TASK DESCRIPTION
Copy, please, the line with "Viewport: 906px width, 908px height." and each line that follows it through the end of the data below, exactly as given and without pictures.

DATA TO EXAMINE
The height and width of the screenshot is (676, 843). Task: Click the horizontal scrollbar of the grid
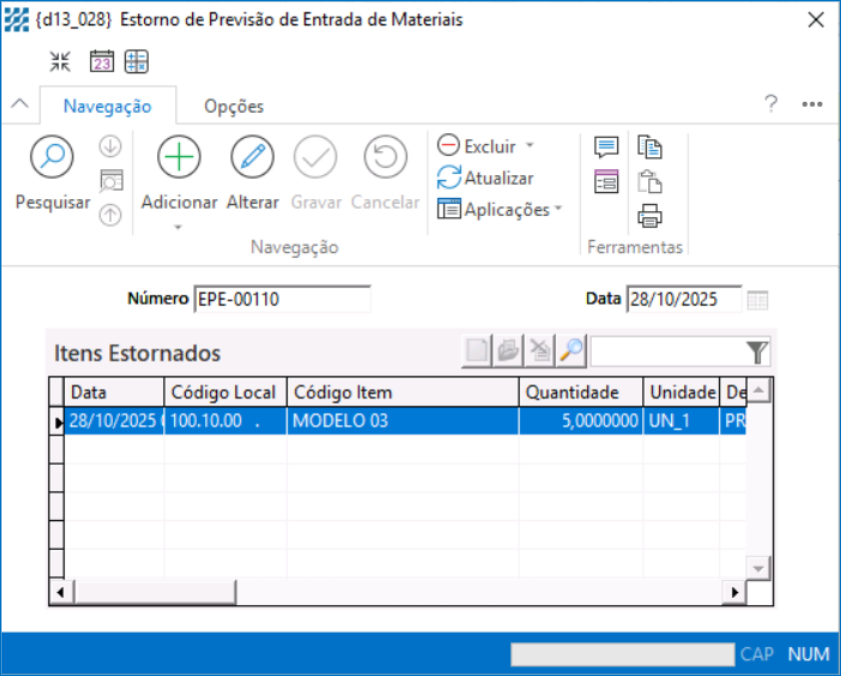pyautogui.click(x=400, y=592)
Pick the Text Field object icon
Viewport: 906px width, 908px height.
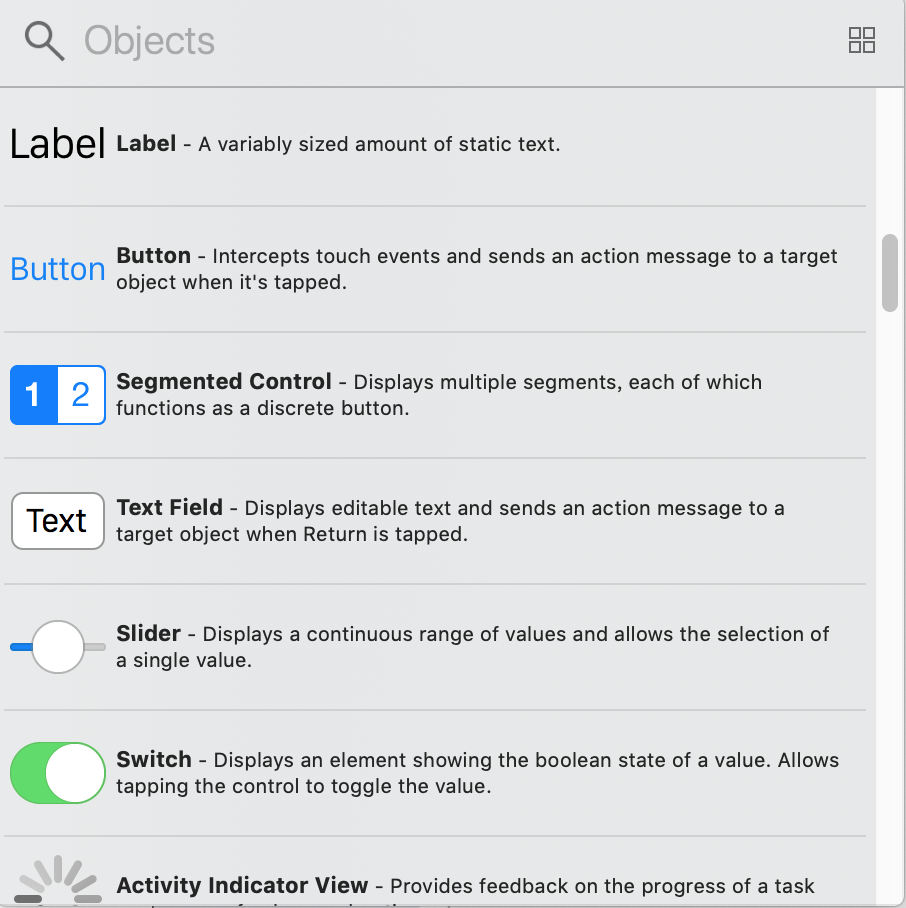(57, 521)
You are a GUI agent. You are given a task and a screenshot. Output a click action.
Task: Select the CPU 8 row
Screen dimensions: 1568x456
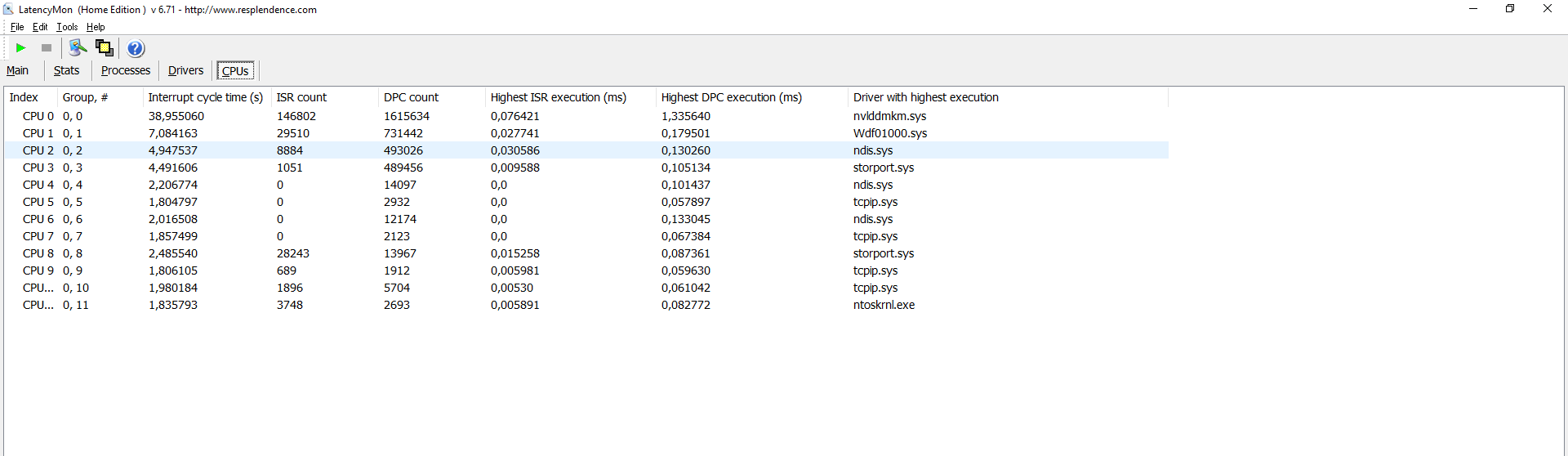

EXERCISE OUTPUT
Viewport: 906px width, 908px height.
(57, 521)
You are a GUI agent. You are given a task and a screenshot. Output a click action.
Task: Select the CPU 8 row
Screen dimensions: 1568x456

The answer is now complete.